■ **Task prompt**: What lines of the data below hold "blue"? Show them.

■ **Data supplied**:
▼

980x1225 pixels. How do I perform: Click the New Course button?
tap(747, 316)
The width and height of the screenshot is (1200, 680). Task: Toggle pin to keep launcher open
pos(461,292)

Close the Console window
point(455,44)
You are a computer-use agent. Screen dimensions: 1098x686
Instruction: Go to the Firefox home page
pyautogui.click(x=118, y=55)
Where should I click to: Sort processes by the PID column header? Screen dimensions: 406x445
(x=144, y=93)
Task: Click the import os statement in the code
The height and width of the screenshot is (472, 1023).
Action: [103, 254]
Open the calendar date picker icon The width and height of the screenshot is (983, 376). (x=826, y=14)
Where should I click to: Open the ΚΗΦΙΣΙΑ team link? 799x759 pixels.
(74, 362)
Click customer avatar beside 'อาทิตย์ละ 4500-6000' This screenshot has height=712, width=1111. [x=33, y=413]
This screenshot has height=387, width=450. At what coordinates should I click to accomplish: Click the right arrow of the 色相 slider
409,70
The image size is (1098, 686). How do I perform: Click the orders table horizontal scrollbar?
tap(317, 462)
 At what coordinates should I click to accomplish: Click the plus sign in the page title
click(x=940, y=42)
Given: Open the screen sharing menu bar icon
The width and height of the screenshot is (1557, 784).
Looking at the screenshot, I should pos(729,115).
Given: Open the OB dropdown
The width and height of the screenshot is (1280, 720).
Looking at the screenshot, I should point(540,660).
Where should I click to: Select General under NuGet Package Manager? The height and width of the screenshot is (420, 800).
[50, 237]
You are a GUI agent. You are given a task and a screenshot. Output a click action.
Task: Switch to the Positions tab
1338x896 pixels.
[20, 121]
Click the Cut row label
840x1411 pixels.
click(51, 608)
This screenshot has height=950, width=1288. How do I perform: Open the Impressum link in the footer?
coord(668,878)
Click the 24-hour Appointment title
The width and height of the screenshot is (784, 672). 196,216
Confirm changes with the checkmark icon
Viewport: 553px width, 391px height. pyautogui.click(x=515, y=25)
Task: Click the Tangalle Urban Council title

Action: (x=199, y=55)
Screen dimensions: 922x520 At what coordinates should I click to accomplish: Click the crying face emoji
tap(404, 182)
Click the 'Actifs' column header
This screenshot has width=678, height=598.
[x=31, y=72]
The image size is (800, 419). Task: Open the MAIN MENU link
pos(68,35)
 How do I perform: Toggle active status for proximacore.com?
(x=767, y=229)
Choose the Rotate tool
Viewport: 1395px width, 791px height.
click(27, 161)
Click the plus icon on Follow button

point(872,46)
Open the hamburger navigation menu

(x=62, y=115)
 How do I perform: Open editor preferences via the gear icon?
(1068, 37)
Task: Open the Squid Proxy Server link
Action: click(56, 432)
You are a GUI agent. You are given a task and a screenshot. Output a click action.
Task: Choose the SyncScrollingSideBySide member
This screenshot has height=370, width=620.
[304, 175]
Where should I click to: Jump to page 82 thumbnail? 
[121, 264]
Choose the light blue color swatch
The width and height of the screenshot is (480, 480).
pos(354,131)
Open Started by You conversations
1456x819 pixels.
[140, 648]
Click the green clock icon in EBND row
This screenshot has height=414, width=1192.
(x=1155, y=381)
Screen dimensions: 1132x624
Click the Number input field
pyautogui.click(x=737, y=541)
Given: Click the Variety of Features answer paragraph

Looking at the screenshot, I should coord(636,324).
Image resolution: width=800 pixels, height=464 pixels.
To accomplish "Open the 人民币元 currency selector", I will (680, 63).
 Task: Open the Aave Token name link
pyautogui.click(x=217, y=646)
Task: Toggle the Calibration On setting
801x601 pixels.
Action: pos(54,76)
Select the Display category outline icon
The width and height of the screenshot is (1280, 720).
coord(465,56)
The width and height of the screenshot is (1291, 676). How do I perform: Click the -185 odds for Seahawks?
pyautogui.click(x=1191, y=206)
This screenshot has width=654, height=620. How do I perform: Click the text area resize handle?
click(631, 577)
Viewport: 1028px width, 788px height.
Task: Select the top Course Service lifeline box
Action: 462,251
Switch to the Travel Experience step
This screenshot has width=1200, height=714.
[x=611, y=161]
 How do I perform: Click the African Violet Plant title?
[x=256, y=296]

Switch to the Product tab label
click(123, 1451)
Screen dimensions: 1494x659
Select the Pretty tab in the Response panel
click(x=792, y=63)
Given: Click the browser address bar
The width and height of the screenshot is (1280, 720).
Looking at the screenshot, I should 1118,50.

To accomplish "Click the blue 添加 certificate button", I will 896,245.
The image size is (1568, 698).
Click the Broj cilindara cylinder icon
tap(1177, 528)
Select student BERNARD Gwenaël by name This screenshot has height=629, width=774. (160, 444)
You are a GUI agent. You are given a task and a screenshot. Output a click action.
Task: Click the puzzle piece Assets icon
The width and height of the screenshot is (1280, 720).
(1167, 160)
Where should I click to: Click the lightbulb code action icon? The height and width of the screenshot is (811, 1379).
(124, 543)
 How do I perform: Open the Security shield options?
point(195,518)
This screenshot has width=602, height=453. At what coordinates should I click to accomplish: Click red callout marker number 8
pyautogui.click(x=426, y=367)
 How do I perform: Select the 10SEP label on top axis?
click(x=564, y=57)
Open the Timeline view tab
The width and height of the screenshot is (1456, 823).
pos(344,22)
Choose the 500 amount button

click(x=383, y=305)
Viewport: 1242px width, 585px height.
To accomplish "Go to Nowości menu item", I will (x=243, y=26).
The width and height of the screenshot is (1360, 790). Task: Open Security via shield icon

▲

■ **The answer**:
Choose the light blue color swatch
To accomplish "Click the blue 添加 certificate button", I will 896,245.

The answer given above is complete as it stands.